Richard Cobb (1917-1996), the English-born historian of the French Revolution, virtually became a Frenchman, evolving what he called a “second identity.” His first books were written and published in French, and he had at least one French wife. His first book in English was published when he was 52. He briefly contemplated becoming a citizen of France, a decision he describes in “Experiences of an Anglo-French Historian,” the first essay in Paris and Elsewhere:
“A great deal of Paris eighteenth-century history, of Lyon nineteenth-century history can be walked, seen, and above all heard, in small restaurants, on the platform at the back of a bus, in cafes, or on the park bench. I have at times been so much aware of this that, in order to improve my chances as an investigator of the past and to cast deeper roots in France, I have been tempted to apply for naturalization. Fortunately, I have been deterred on each occasion by the slowly grinding mills of French bureaucracy, as well as by the thought that I would no more belong in a French institutional framework than in an English one. I have tried to have it both ways: to increase my sense of involvement, and to preserve my status of Lone Wolf.”
Cobb’s final sentence is poignant and powerful. I smiled the first time I read it because an old friend, now presumed lost somewhere in madness, dubbed me “Lone Wolf” for my temperamental non-alignment and lack of school spirit. Once, while enduring the tedium of a pointless meeting, he drew on a paper napkin a lupine caricature of me howling at the moon.
Two writers, an unlikely pair, next came to mind: Thoreau and Zbigniew Herbert. Neither was a social misfit in the contemporary American sense. Both were dauntingly principled. No hermit, Thoreau played an active if cranky role in the social life of Concord, a town crowded with idiosyncrasy. Witness his outspoken support for John Brown, a hero or psychotic. Thoreau, to use Cobb’s schema, increased his “sense of involvement” while remaining a Lone Wolf -- an appellation he would have prized.
Herbert, without self-aggrandizement, never compromised with Nazis, Stalinists, neo-Stalinists or the post-1989 Polish establishment. He remained reproachfully himself. In a 1984 interview, Herbert said:
“Writing -- and in this I disagree with everybody -- must teach men soberness: to be awake. [Spoken in English.] To make people sober. It does not mean, not to try. But with a small internal correction. I reject optimism despite all the theologians. Despair is a fruitful feeling.
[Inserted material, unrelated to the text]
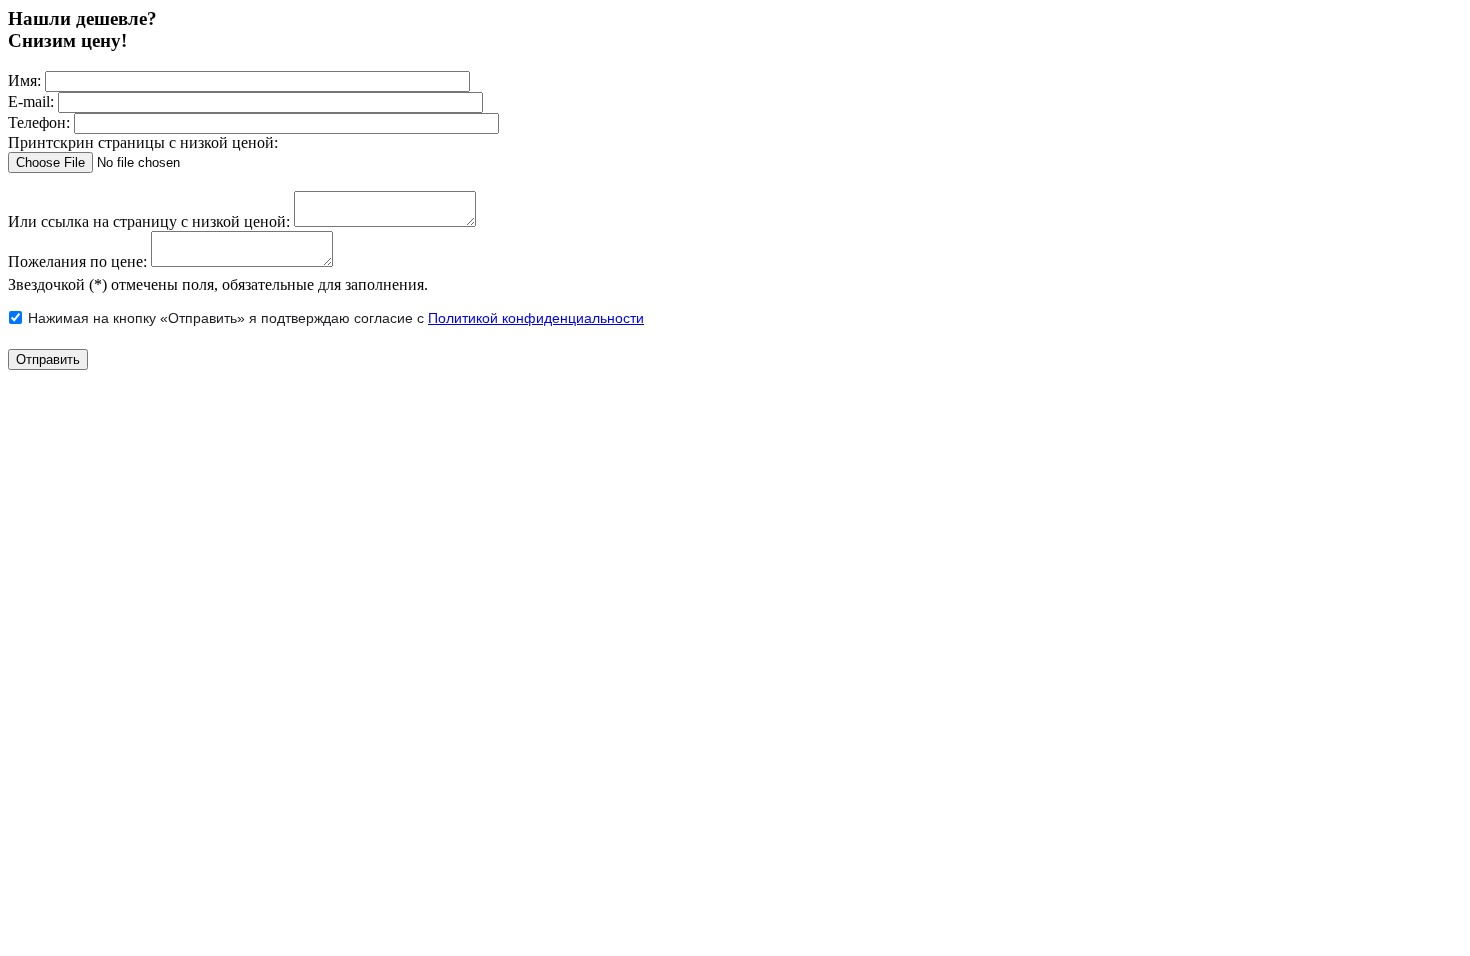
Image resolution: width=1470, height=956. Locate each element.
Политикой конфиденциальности (536, 318)
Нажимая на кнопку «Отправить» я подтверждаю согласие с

It is a cleanser, from desire, from hope. `Hope is the mother of the stupid.’ [This is a Polish proverb.] I don't like hope.”
The urge to join and belong is powerful in our species, and the source of much of our suffering. Unlike Cobb, Thoreau and Herbert would never have contemplated a change in nationality. Both, by remaining uncompromisingly themselves, became quintessential national types.